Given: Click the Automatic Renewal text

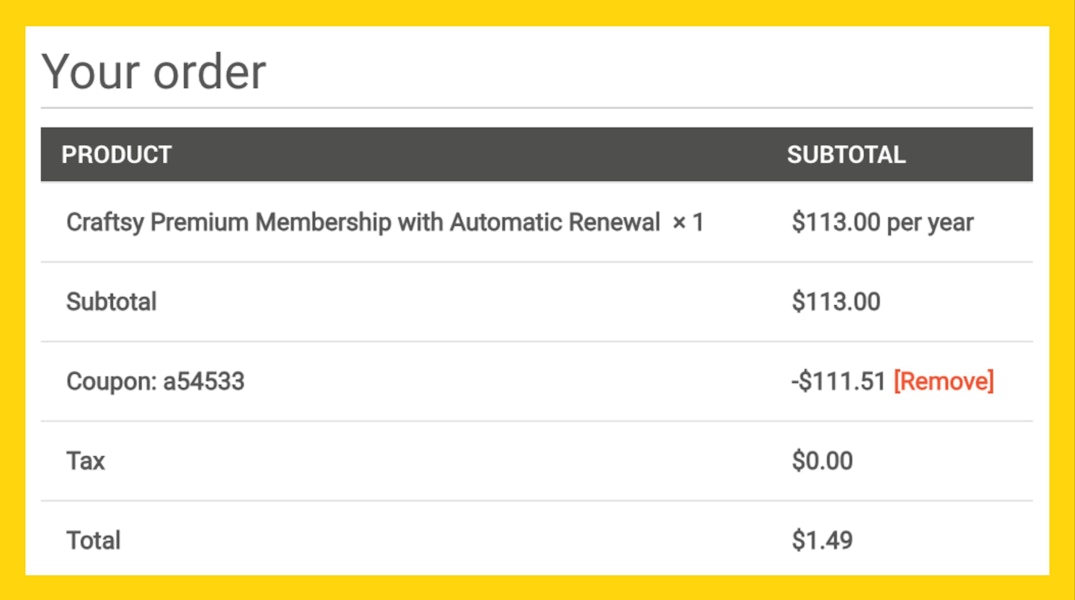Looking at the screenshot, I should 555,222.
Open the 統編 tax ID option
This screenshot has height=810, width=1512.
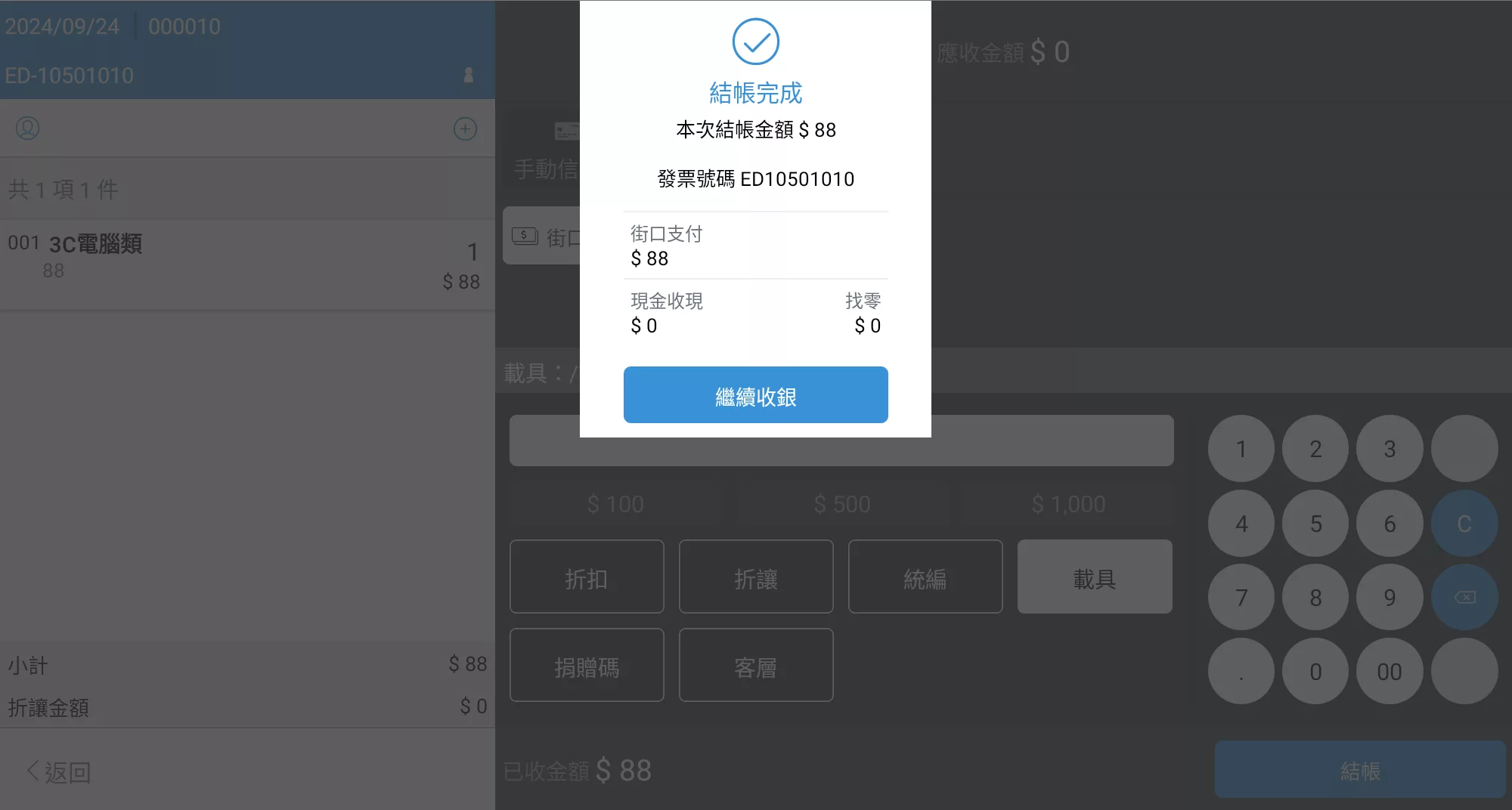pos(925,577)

◆ What needs to be done
Without any pictures, output the entries above exactly as they appear.

◆ Reply
Given: Click the Automatic Renewal text

Looking at the screenshot, I should 555,222.
Open the 統編 tax ID option
This screenshot has height=810, width=1512.
pos(925,577)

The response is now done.